Tracer step size (calculations)

import astropy.constants as const
import astropy.units as u
import numpy as np
import pandas as pd
from astropy.coordinates import SkyCoord

from pfsspy import tracing

from helpers import (
    pffspy_output,
    phi_fline_coords,
    result_dir,
    theta_fline_coords,
)

l = 3
m = 3
nphi = 360
ns = 180
nr = 40
rss = 2

Calculate PFSS solution

pfsspy_out = pffspy_output(nphi, ns, nr, rss, l, m)

Trace an array of field lines from the source surface down to the solar surface

n = 90
# Create 1D theta, phi arrays
phi = np.linspace(0, 360, n * 2)
phi = phi[:-1] + np.diff(phi) / 2
theta = np.arcsin(np.linspace(-0.98, 0.98, n, endpoint=False) + 1/n)
# Mesh into 2D arrays
theta, phi = np.meshgrid(theta, phi, indexing='ij')
theta, phi = theta * u.rad, phi * u.deg
rss = rss * const.R_sun
seeds = SkyCoord(radius=rss, lat=theta.ravel(), lon=phi.ravel(),
                 frame=pfsspy_out.coordinate_frame)

step_sizes = [32, 16, 8, 4, 2, 1, 0.5]
dthetas = []
dphis = []
for step_size in step_sizes:
    print(f'Tracing {step_size}...')
    # Trace
    tracer = tracing.FortranTracer(step_size=step_size)
    flines = tracer.trace(seeds, pfsspy_out)
    # Set a mask of open field lines
    mask = flines.connectivities.astype(bool).reshape(theta.shape)

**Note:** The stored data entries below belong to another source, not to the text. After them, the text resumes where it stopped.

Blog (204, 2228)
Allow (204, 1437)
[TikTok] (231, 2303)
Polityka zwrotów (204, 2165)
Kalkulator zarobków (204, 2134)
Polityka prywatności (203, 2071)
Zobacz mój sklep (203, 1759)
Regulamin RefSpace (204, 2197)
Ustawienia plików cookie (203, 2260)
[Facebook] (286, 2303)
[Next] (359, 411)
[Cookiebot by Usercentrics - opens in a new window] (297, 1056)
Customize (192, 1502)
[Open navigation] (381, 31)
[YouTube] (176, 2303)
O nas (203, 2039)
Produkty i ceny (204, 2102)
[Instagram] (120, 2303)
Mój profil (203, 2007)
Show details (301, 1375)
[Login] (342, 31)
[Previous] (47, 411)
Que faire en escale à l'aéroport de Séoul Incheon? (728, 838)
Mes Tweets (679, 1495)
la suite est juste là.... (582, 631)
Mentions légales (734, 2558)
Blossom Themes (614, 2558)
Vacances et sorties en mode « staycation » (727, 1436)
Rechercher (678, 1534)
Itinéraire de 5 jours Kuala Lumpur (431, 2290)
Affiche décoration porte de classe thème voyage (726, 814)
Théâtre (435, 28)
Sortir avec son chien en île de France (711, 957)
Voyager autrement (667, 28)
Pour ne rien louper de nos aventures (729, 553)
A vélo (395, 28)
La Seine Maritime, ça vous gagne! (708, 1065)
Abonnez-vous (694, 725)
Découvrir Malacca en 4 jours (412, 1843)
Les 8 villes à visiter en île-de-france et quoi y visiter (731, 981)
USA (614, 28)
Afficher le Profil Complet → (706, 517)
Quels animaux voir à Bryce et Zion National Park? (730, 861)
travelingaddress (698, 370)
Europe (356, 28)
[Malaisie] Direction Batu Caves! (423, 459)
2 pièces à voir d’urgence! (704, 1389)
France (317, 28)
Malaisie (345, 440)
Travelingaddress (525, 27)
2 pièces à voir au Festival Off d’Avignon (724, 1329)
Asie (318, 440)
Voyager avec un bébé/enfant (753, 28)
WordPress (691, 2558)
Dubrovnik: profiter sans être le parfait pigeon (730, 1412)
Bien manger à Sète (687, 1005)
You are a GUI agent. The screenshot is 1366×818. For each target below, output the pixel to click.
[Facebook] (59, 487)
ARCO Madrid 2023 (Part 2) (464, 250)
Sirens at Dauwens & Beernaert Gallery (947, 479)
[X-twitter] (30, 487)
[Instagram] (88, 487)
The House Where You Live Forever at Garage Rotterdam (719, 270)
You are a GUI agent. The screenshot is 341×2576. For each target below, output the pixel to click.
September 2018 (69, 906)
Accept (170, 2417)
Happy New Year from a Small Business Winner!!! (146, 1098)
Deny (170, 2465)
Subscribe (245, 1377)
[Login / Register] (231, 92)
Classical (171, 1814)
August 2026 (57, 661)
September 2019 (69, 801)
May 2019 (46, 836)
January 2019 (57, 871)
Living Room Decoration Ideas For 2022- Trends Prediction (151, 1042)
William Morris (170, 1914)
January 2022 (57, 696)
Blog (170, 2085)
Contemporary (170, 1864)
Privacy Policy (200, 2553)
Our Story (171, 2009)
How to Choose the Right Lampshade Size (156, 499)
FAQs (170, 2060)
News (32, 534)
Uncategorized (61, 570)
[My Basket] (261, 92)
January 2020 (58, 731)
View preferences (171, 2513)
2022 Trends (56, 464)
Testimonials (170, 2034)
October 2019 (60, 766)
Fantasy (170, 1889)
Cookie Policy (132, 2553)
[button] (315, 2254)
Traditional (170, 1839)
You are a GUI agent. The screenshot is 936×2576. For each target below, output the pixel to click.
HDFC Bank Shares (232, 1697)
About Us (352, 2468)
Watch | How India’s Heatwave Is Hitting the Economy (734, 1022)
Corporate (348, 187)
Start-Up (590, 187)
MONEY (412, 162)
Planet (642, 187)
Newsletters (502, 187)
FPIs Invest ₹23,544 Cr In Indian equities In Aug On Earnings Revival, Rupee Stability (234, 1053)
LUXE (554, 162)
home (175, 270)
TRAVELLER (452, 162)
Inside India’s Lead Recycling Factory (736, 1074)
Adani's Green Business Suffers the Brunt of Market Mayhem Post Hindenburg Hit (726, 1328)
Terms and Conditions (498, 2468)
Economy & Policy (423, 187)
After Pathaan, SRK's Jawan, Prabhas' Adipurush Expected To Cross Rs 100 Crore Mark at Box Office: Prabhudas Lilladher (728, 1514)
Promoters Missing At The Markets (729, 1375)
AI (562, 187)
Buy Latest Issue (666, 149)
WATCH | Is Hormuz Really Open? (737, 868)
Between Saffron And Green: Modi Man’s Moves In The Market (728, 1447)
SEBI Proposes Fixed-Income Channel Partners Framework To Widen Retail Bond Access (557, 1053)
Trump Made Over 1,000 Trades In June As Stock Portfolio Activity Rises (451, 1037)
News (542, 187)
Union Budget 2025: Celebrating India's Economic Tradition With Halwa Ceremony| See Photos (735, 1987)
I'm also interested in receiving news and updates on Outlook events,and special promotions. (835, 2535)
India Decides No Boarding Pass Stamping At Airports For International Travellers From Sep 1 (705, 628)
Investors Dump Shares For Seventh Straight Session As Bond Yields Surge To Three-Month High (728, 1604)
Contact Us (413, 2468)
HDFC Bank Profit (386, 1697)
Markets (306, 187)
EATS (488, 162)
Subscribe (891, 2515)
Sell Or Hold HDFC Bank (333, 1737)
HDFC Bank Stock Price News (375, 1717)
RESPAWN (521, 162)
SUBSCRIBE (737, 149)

    # Get solar surface latitude
    phi_solar = np.ones_like(phi) * np.nan
    phi_solar[mask] = flines.open_field_lines.solar_feet.lon
    theta_solar = np.ones_like(theta) * np.nan
    theta_solar[mask] = flines.open_field_lines.solar_feet.lat
    r_out = np.ones_like(theta.value) * const.R_sun * np.nan
    r_out[mask] = flines.open_field_lines.solar_feet.radius

    # Calculate analytical solution
    theta_analytic = theta_fline_coords(r_out, rss, l, m, theta)
    dtheta = (theta_solar - theta_analytic).to_value(u.deg)
    phi_analytic = phi_fline_coords(r_out, rss, l, m, theta, phi)
    dphi = (phi_solar - phi_analytic).to_value(u.deg)
    # Wrap phi values
    dphi[dphi > 180] -= 360
    dphi[dphi < -180] += 360

    dthetas.append(dtheta.ravel())
    dphis.append(dphi.ravel())

Save results. This saves the maximum error in both phi and theta as a function of thet tracer step size.

dthetas = pd.DataFrame(data=np.array(dthetas), index=step_sizes)
dthetas = dthetas.mask(np.abs(dthetas) > 30).max(axis=1)

dphis = pd.DataFrame(data=np.array(dphis), index=step_sizes)
dphis = dphis.mask(np.abs(dphis) > 30).max(axis=1)

dthetas.to_csv(result_dir / f'flines/dthetas_{l}{m}.csv', header=False)
dphis.to_csv(result_dir / f'flines/dphis_{l}{m}.csv', header=False)